BEGIN Data provided

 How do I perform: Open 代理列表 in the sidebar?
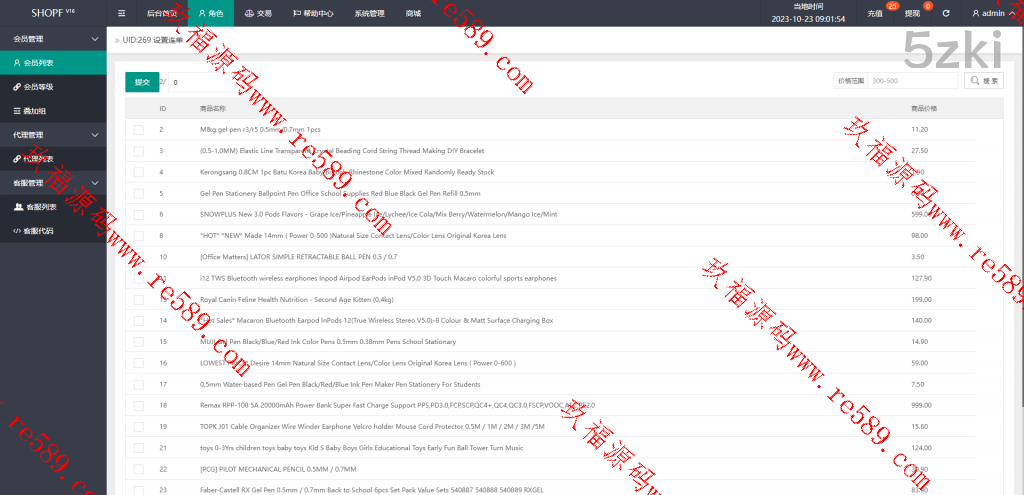38,159
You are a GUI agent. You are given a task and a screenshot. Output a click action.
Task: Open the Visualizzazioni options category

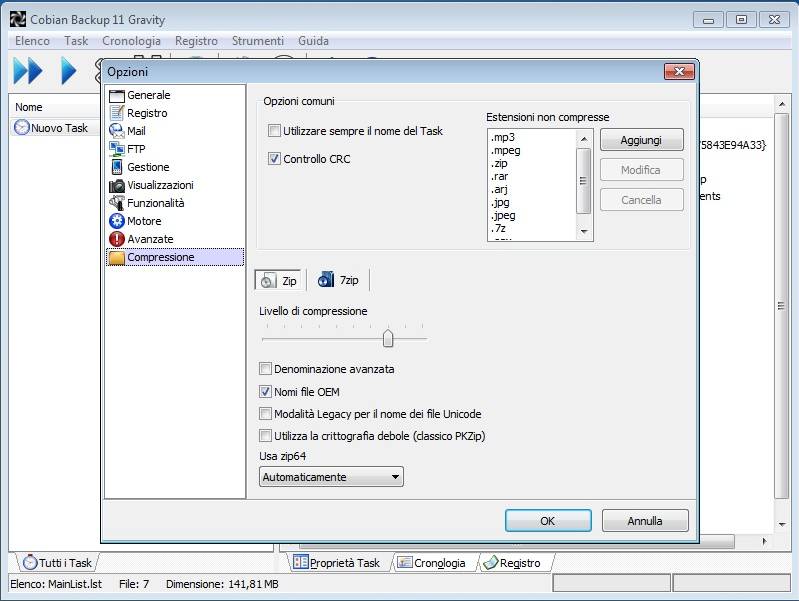[x=160, y=185]
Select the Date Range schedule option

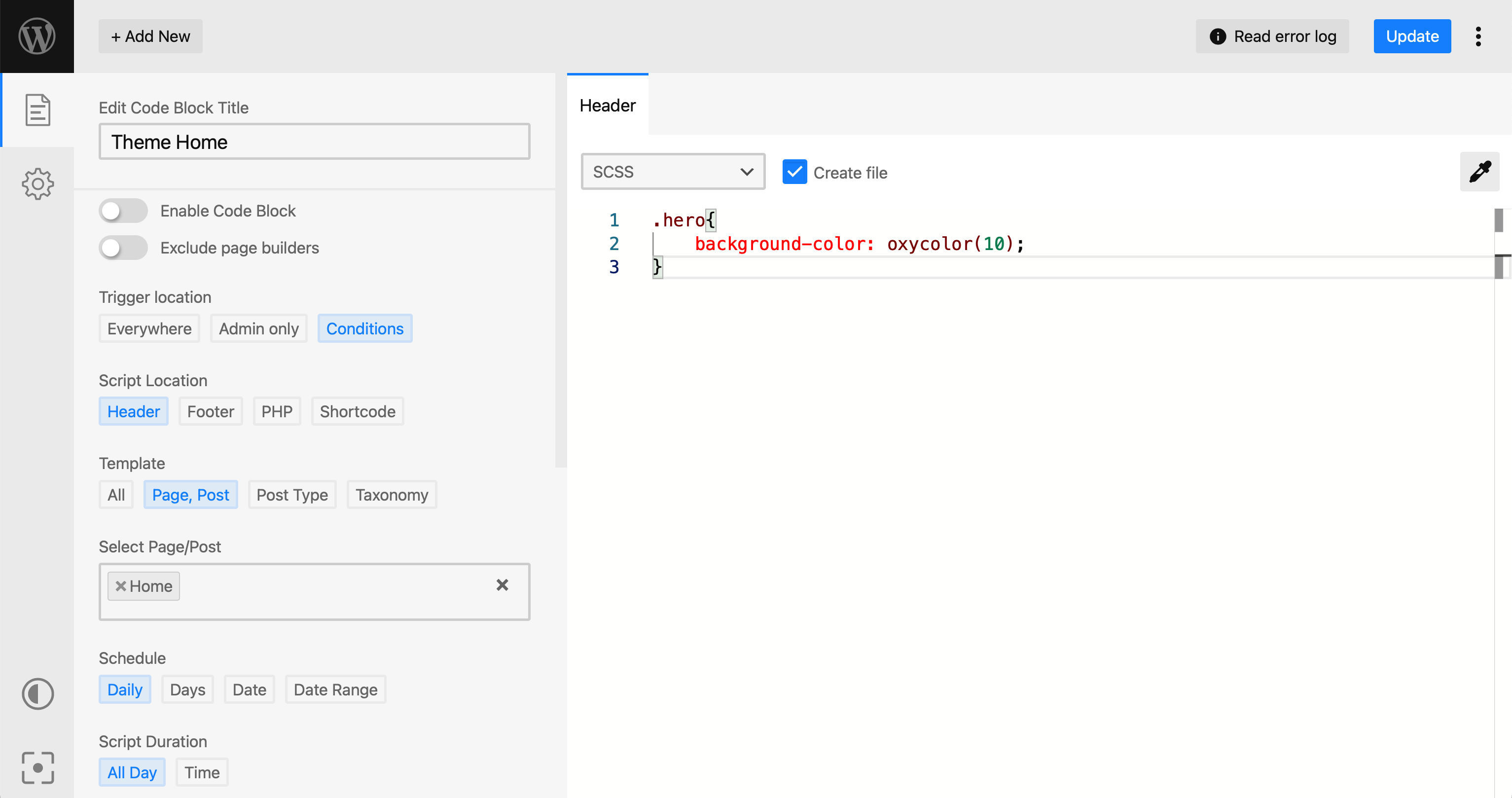click(335, 689)
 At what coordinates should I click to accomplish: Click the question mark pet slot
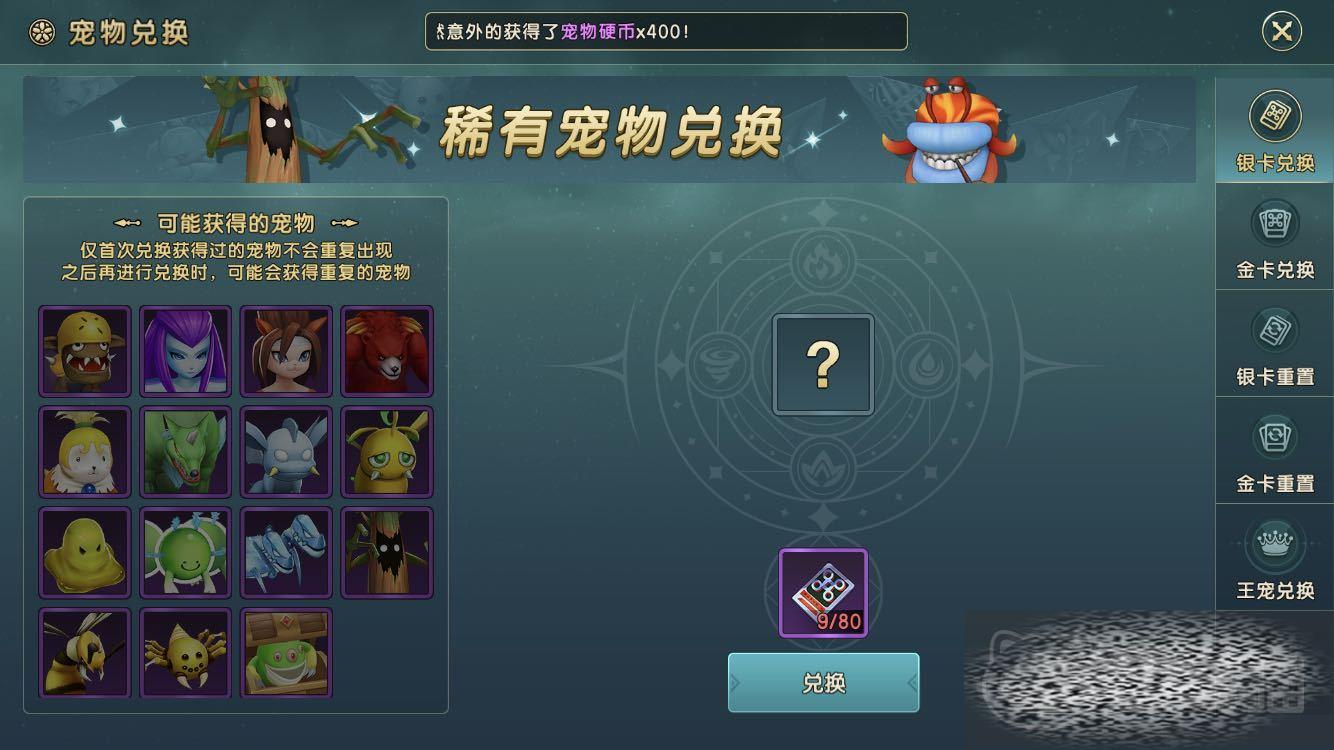(823, 365)
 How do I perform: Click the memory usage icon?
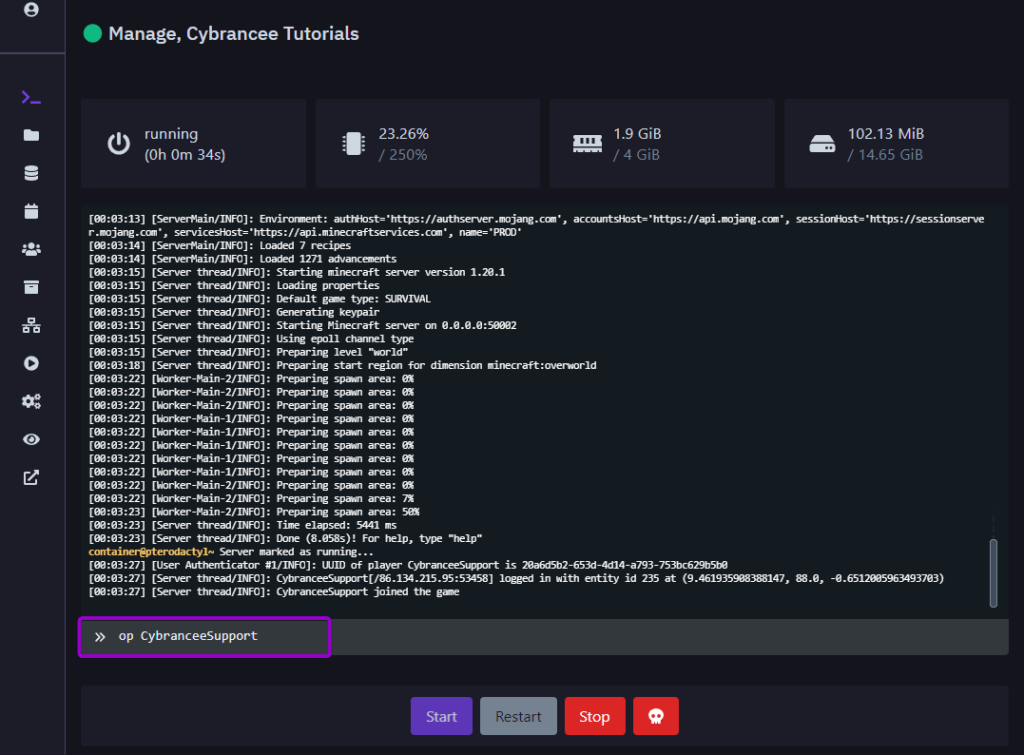pos(586,143)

END Data provided

- _Task to complete_
Output each record above word for word, leaving out images.

- _Exercise solution_
 How do I perform: Open 代理列表 in the sidebar?
38,159
You are a GUI agent. You are given a task and a screenshot. Output a click action.
Task: Open the Visualizzazioni options category

[x=160, y=185]
Select the Date Range schedule option

click(335, 689)
 At what coordinates should I click to accomplish: Click the question mark pet slot
(823, 365)
 How do I perform: Click the memory usage icon?
pos(586,143)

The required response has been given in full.